----- Extracted data -----
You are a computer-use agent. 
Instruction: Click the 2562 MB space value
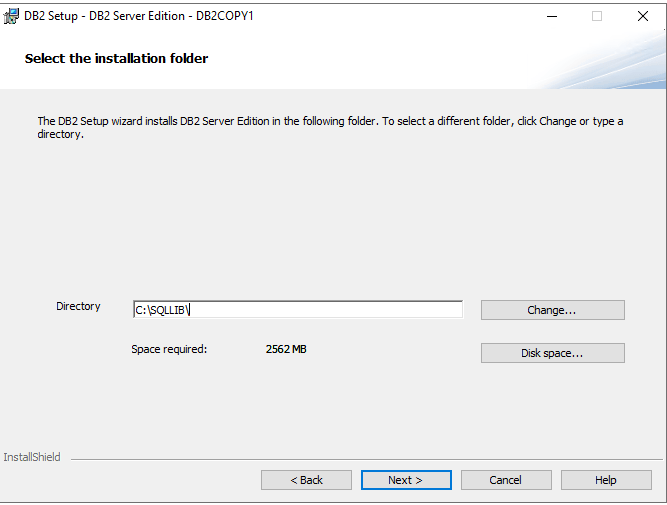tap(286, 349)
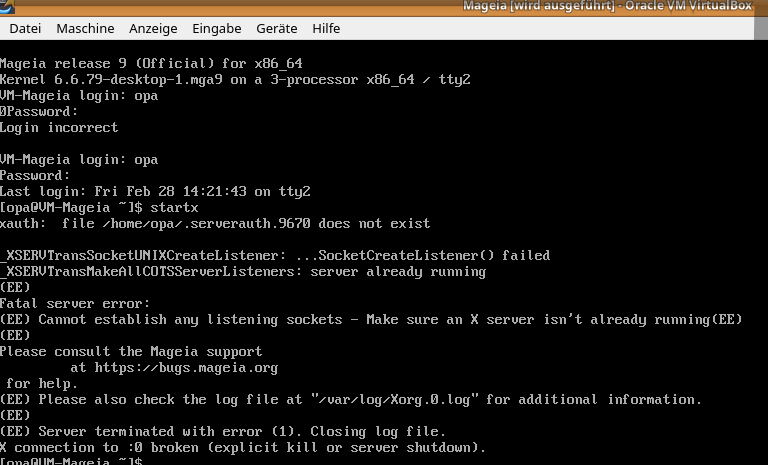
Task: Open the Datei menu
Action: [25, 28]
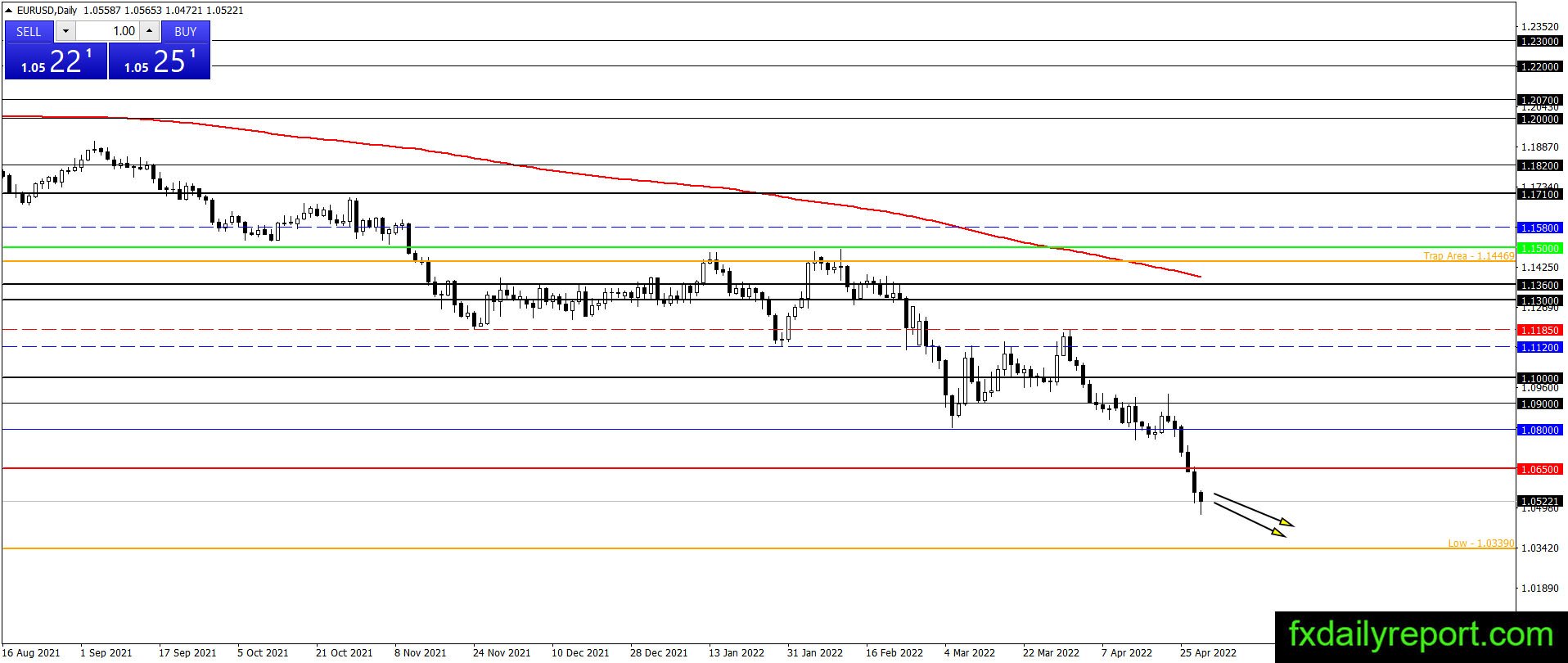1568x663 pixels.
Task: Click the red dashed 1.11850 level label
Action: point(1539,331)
-----
• What to do: Reproduce all of the data exactly; the pictures do not belong in the copy.

• Your response:
You are a computer-use agent. 
Instruction: Click the 2562 MB space value
tap(286, 349)
Task: Open the Datei menu
Action: [25, 28]
1568x663 pixels.
Task: Click the red dashed 1.11850 level label
Action: point(1539,331)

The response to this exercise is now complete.